### Task to complete
Everything from the line containing "Community (34, 8)" to the final line of the records below should be given again exactly, and nothing else.

---------- Dataset ----------

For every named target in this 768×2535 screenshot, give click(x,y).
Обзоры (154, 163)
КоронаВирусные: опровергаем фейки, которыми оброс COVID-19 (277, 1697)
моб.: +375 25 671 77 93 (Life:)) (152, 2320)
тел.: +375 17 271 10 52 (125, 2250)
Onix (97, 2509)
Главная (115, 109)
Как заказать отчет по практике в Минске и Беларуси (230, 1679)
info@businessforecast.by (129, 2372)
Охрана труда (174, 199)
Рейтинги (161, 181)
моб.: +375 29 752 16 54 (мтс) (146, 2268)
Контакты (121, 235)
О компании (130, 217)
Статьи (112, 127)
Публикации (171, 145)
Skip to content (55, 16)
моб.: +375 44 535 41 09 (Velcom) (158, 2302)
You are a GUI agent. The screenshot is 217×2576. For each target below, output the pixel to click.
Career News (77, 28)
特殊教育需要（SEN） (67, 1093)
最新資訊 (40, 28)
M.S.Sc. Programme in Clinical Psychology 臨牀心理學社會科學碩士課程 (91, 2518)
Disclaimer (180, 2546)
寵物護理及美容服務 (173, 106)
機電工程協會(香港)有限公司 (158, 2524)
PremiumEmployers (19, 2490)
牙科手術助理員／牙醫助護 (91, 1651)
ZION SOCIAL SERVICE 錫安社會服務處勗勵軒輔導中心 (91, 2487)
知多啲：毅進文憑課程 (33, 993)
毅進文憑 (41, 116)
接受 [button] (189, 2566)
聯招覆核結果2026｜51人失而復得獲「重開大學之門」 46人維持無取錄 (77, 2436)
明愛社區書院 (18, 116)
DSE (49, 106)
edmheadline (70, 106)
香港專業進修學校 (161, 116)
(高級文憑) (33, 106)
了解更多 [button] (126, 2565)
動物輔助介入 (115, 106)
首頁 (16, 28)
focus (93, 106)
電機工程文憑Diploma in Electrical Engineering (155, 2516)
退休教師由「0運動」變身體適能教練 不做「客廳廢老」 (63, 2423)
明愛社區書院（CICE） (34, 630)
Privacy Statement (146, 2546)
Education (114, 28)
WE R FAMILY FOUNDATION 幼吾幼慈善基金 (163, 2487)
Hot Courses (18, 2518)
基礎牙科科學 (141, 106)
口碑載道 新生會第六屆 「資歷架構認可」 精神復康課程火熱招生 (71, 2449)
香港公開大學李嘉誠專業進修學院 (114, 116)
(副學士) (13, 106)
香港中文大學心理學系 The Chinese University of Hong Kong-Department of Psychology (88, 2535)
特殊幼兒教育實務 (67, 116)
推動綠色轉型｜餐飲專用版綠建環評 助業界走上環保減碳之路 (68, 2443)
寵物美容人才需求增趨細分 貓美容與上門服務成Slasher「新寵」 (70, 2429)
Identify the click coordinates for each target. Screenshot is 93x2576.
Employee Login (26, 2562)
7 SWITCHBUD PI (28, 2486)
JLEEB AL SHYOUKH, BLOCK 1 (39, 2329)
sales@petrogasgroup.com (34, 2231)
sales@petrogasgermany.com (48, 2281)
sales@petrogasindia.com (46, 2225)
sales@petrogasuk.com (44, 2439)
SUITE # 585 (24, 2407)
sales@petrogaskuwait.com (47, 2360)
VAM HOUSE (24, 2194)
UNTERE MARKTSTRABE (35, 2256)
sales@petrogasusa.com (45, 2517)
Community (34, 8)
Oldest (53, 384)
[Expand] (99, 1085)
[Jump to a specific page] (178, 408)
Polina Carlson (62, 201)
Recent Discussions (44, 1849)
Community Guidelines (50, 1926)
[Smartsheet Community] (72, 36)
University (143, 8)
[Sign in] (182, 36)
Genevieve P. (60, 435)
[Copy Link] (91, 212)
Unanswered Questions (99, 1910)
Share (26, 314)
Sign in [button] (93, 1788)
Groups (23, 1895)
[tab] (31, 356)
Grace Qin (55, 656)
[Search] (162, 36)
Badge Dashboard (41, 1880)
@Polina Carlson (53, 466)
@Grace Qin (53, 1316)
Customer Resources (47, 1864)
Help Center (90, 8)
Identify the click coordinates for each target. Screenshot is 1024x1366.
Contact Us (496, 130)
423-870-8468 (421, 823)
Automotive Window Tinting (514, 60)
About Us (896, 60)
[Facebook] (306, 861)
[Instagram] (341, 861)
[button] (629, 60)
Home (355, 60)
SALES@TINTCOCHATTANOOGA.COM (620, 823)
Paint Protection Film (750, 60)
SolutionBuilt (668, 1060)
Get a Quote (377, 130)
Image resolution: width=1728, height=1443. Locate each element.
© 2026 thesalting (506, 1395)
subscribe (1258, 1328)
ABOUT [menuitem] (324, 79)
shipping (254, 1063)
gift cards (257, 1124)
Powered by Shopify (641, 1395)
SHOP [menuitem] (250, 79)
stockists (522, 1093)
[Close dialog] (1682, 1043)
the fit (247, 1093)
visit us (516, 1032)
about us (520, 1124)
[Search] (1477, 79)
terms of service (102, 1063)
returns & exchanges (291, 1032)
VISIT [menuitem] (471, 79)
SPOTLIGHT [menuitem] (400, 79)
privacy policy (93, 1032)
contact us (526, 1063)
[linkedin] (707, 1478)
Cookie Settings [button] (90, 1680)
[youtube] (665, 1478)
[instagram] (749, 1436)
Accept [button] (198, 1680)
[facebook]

----------

### Task solution
Community (34, 8)
Oldest (53, 384)
[Expand] (99, 1085)
[Jump to a specific page] (178, 408)
Polina Carlson (62, 201)
Recent Discussions (44, 1849)
Community Guidelines (50, 1926)
[Smartsheet Community] (72, 36)
University (143, 8)
[Sign in] (182, 36)
Genevieve P. (60, 435)
[Copy Link] (91, 212)
Unanswered Questions (99, 1910)
Share (26, 314)
Sign in [button] (93, 1788)
Groups (23, 1895)
[tab] (31, 356)
Grace Qin (55, 656)
[Search] (162, 36)
Badge Dashboard (41, 1880)
@Polina Carlson (53, 466)
@Grace Qin (53, 1316)
Customer Resources (47, 1864)
Help Center (90, 8)
Identify the click coordinates for each target. Screenshot is 1024x1366.
Contact Us (496, 130)
423-870-8468 (421, 823)
Automotive Window Tinting (514, 60)
About Us (896, 60)
[Facebook] (306, 861)
[Instagram] (341, 861)
[button] (629, 60)
Home (355, 60)
SALES@TINTCOCHATTANOOGA.COM (620, 823)
Paint Protection Film (750, 60)
SolutionBuilt (668, 1060)
Get a Quote (377, 130)
Image resolution: width=1728, height=1443. Locate each element.
© 2026 thesalting (506, 1395)
subscribe (1258, 1328)
ABOUT [menuitem] (324, 79)
shipping (254, 1063)
gift cards (257, 1124)
Powered by Shopify (641, 1395)
SHOP [menuitem] (250, 79)
stockists (522, 1093)
[Close dialog] (1682, 1043)
the fit (247, 1093)
visit us (516, 1032)
about us (520, 1124)
[Search] (1477, 79)
terms of service (102, 1063)
returns & exchanges (291, 1032)
VISIT [menuitem] (471, 79)
SPOTLIGHT [menuitem] (400, 79)
privacy policy (93, 1032)
contact us (526, 1063)
[linkedin] (707, 1478)
Cookie Settings [button] (90, 1680)
[youtube] (665, 1478)
[instagram] (749, 1436)
Accept [button] (198, 1680)
[facebook]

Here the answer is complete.